Work instruction - Your answer must be the line containing "Expand the Temperament menu" and each following line to the end of the listing below, copied exactly, with pictures removed and nothing added.

# # # #

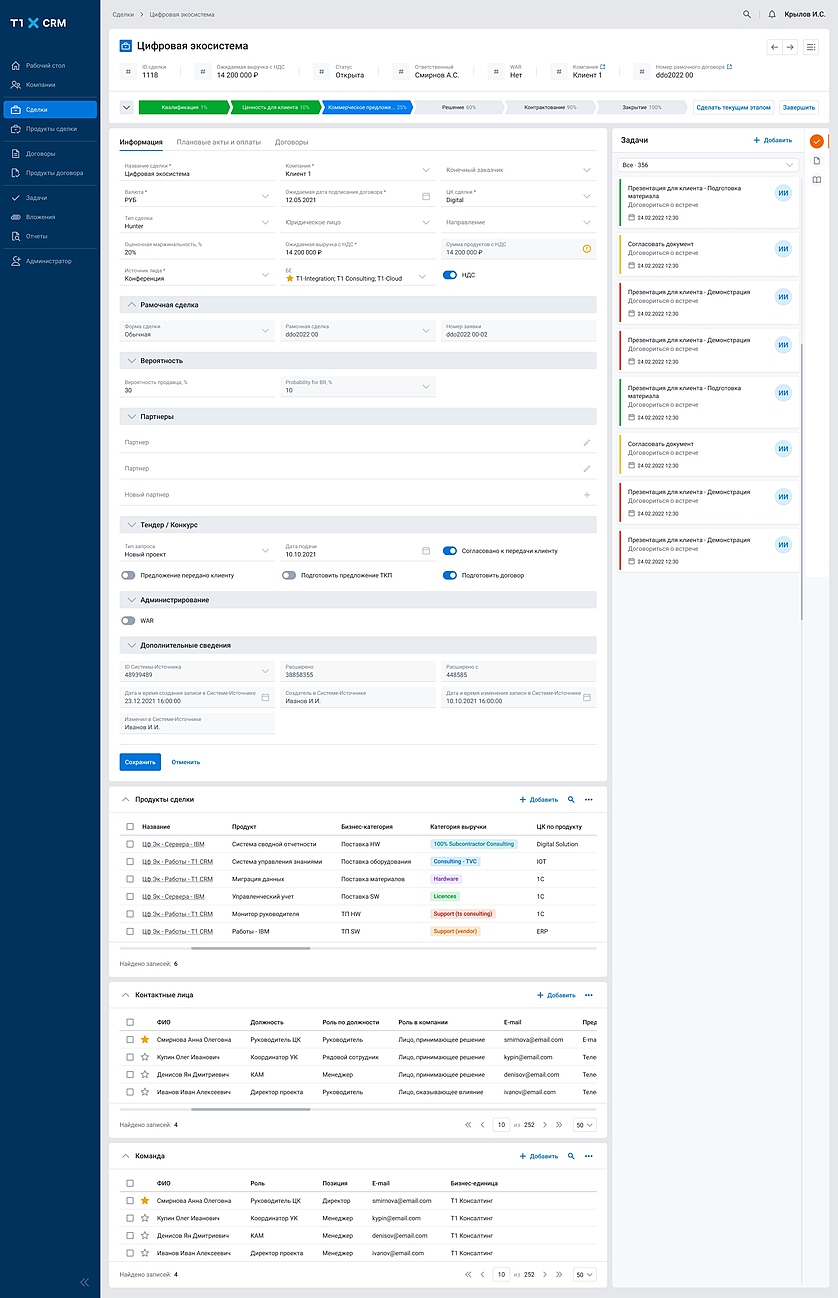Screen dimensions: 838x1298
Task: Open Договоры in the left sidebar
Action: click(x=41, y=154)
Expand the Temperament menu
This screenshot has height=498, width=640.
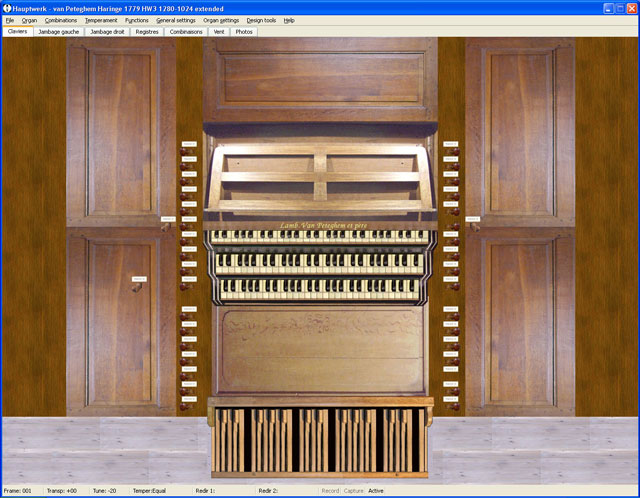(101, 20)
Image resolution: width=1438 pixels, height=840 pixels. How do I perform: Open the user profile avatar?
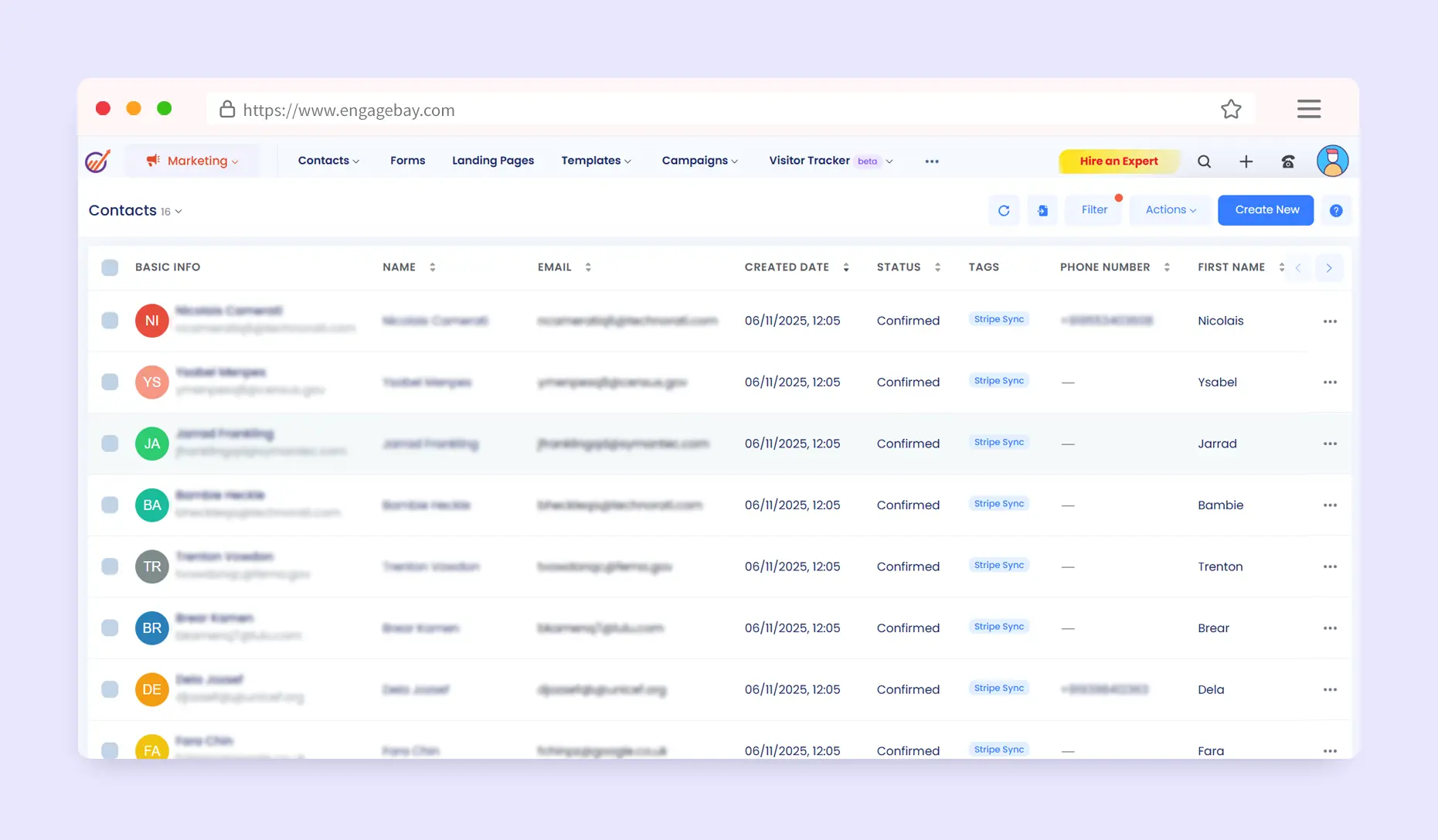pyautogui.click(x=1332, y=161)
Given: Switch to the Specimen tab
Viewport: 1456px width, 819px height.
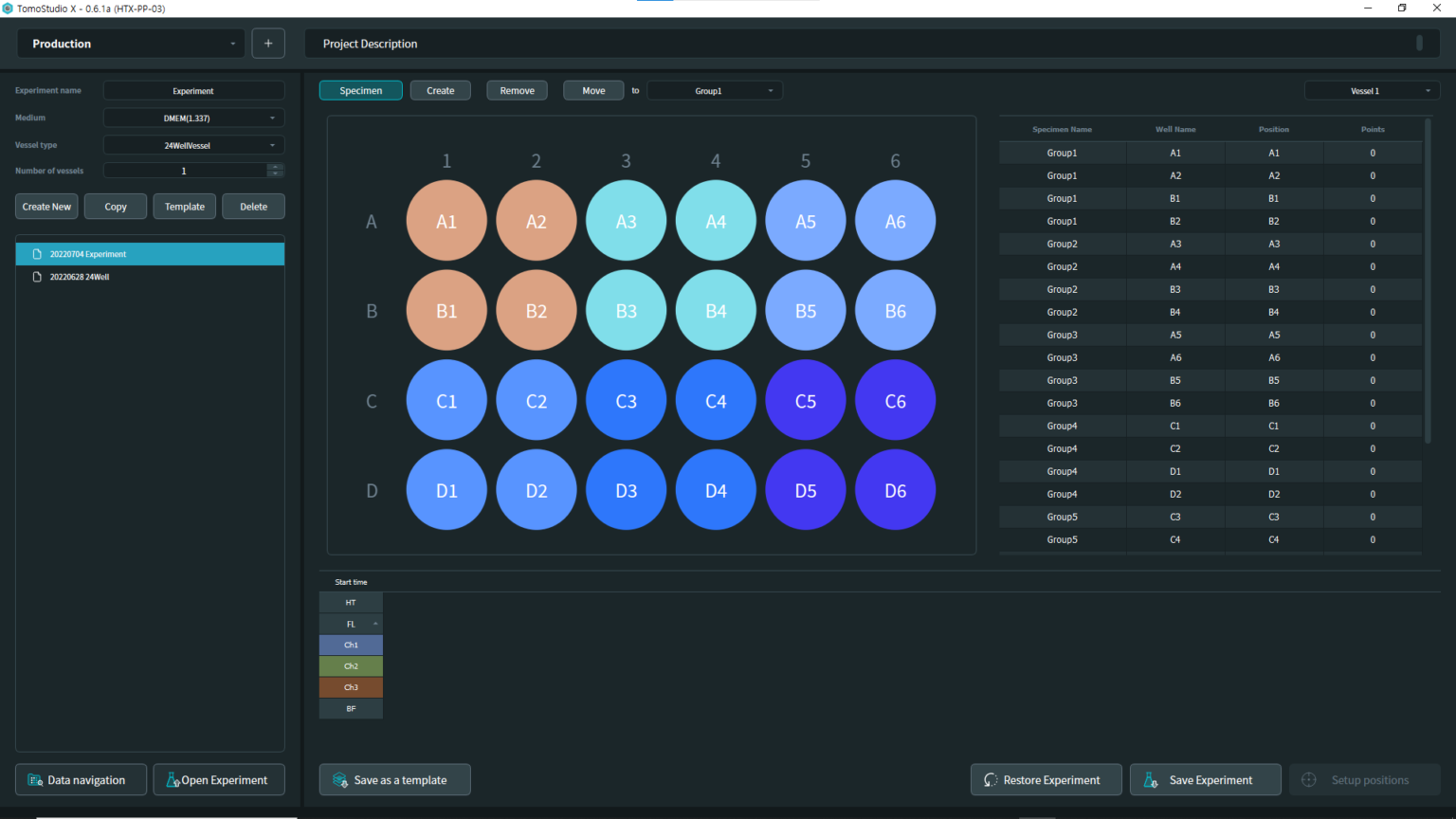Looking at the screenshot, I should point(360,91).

# # # #

Reply -
Expand the Temperament menu
This screenshot has height=498, width=640.
(101, 20)
Image resolution: width=1438 pixels, height=840 pixels. How do I perform: Open the user profile avatar?
pyautogui.click(x=1332, y=161)
Given: Switch to the Specimen tab
Viewport: 1456px width, 819px height.
Looking at the screenshot, I should point(360,91).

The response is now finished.